What you have to do: Please reproduce, exactly and with nothing else, every line from the one containing "Select the Add Cube tool 1456x819" through the last line of the records below.
-------- Provided information --------
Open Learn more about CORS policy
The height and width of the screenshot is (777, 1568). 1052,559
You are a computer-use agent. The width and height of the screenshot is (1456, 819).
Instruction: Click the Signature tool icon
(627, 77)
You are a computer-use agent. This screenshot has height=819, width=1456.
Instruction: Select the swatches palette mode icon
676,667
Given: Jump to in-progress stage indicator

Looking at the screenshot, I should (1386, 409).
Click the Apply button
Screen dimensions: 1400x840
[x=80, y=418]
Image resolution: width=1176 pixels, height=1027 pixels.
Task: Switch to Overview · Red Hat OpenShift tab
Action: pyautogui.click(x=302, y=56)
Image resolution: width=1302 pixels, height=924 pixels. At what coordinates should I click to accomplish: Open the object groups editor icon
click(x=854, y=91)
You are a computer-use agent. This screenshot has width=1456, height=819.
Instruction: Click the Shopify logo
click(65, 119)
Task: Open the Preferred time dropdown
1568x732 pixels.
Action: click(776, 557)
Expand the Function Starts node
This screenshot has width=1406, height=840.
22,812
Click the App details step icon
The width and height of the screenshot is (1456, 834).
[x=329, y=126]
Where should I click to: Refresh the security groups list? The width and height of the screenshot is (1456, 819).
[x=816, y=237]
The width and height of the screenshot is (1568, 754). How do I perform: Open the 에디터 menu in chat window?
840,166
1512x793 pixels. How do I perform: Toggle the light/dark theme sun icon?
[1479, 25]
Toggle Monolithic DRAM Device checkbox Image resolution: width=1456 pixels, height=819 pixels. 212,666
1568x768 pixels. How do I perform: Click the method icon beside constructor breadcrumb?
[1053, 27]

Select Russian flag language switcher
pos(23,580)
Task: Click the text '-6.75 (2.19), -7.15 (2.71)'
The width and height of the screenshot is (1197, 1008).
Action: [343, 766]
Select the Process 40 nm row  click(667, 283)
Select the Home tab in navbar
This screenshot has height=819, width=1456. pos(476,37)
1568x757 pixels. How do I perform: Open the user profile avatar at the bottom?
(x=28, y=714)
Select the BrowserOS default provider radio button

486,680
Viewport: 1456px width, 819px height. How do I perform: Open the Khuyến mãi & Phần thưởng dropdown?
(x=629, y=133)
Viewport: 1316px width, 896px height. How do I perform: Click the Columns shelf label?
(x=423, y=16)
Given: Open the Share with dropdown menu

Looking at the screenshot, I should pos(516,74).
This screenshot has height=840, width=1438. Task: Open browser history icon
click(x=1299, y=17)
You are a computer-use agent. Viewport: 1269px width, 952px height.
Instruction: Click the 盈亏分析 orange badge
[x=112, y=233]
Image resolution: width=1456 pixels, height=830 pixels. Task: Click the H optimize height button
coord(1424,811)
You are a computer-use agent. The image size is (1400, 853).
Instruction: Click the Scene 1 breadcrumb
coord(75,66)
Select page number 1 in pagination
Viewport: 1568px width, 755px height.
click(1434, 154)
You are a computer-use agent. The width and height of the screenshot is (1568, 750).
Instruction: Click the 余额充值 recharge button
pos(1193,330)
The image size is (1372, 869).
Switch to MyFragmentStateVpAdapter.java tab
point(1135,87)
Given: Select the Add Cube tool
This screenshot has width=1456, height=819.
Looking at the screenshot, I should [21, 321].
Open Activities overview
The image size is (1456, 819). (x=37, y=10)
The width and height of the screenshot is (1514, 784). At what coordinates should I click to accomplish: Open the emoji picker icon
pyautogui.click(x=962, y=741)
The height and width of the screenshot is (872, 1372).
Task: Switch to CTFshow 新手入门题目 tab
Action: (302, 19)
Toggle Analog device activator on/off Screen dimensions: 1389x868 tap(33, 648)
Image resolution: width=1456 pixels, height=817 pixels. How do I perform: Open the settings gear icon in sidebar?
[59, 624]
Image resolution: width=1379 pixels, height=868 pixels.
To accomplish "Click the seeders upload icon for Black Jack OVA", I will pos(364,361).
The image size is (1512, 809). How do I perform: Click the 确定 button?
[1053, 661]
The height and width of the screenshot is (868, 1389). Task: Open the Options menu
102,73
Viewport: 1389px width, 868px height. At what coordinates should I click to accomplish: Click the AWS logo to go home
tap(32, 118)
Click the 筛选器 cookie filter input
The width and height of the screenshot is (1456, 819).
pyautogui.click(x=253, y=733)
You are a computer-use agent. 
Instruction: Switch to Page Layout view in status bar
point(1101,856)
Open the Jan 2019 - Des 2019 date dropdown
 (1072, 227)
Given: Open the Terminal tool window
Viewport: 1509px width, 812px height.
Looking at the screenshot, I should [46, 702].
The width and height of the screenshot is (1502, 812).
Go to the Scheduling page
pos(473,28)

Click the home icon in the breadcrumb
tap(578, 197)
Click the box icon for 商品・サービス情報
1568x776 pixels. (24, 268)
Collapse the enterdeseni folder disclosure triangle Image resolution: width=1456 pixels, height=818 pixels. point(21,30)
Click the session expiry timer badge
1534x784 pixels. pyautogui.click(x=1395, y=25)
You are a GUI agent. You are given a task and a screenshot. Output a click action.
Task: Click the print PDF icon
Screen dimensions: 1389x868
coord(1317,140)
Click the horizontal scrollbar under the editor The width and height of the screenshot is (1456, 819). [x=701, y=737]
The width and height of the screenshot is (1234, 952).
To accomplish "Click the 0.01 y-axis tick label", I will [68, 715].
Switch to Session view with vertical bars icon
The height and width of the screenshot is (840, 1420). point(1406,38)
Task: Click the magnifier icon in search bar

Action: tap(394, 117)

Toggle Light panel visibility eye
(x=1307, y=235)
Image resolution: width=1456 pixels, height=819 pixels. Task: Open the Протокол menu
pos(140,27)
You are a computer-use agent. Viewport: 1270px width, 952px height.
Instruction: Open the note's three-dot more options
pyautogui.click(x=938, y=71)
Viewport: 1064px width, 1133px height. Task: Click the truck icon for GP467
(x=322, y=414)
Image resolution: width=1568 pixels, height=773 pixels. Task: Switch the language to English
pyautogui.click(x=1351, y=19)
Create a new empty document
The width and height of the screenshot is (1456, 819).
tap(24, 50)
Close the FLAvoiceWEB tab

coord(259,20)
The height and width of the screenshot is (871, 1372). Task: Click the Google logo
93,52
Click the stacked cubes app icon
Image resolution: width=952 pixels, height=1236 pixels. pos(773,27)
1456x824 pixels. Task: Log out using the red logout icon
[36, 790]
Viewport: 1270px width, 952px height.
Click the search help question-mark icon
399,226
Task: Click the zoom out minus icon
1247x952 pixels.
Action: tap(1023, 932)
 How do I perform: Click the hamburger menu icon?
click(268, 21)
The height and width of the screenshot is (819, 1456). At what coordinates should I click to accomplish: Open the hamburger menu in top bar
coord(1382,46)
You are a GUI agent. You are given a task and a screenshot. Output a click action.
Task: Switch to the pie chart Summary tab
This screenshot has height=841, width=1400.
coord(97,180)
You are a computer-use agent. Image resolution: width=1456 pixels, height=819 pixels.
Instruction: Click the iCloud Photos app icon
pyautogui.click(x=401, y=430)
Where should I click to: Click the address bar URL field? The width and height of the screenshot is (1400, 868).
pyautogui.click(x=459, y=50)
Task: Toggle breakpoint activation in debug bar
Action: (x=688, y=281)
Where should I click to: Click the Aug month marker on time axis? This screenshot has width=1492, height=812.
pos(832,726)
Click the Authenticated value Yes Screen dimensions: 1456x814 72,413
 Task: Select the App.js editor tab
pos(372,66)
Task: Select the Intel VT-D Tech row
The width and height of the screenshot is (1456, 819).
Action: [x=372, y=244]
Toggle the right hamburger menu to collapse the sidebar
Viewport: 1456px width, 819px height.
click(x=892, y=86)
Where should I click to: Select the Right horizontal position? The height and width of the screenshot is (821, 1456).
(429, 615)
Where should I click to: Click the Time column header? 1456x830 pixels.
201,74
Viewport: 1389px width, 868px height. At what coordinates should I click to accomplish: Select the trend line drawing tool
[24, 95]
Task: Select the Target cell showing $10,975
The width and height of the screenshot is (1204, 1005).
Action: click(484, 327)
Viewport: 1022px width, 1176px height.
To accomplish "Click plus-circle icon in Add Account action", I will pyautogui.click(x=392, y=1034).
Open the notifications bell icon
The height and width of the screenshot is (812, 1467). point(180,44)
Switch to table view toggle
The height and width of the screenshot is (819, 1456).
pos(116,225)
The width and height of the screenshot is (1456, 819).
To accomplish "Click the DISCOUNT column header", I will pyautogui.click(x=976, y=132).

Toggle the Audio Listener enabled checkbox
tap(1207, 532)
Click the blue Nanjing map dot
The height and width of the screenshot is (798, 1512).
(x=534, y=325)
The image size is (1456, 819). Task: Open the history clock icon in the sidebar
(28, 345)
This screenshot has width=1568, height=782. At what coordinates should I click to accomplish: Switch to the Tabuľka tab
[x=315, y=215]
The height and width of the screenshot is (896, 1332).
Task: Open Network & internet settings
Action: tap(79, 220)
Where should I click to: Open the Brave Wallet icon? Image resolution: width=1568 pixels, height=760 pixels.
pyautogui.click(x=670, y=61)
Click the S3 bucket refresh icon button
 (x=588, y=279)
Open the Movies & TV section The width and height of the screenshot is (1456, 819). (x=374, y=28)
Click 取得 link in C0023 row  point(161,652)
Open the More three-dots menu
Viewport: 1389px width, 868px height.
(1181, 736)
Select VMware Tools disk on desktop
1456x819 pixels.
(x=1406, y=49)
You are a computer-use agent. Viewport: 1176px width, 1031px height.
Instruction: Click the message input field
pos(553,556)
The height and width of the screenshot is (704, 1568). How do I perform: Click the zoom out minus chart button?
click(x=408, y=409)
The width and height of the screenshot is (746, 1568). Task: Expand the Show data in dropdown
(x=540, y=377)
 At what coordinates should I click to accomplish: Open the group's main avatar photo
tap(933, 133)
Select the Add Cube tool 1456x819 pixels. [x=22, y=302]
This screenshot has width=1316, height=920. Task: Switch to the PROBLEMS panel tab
--------
Response to this exercise:
Select the Add Cube tool 1456x819 pixels. [x=22, y=302]
This screenshot has width=1316, height=920. Task: Switch to the PROBLEMS panel tab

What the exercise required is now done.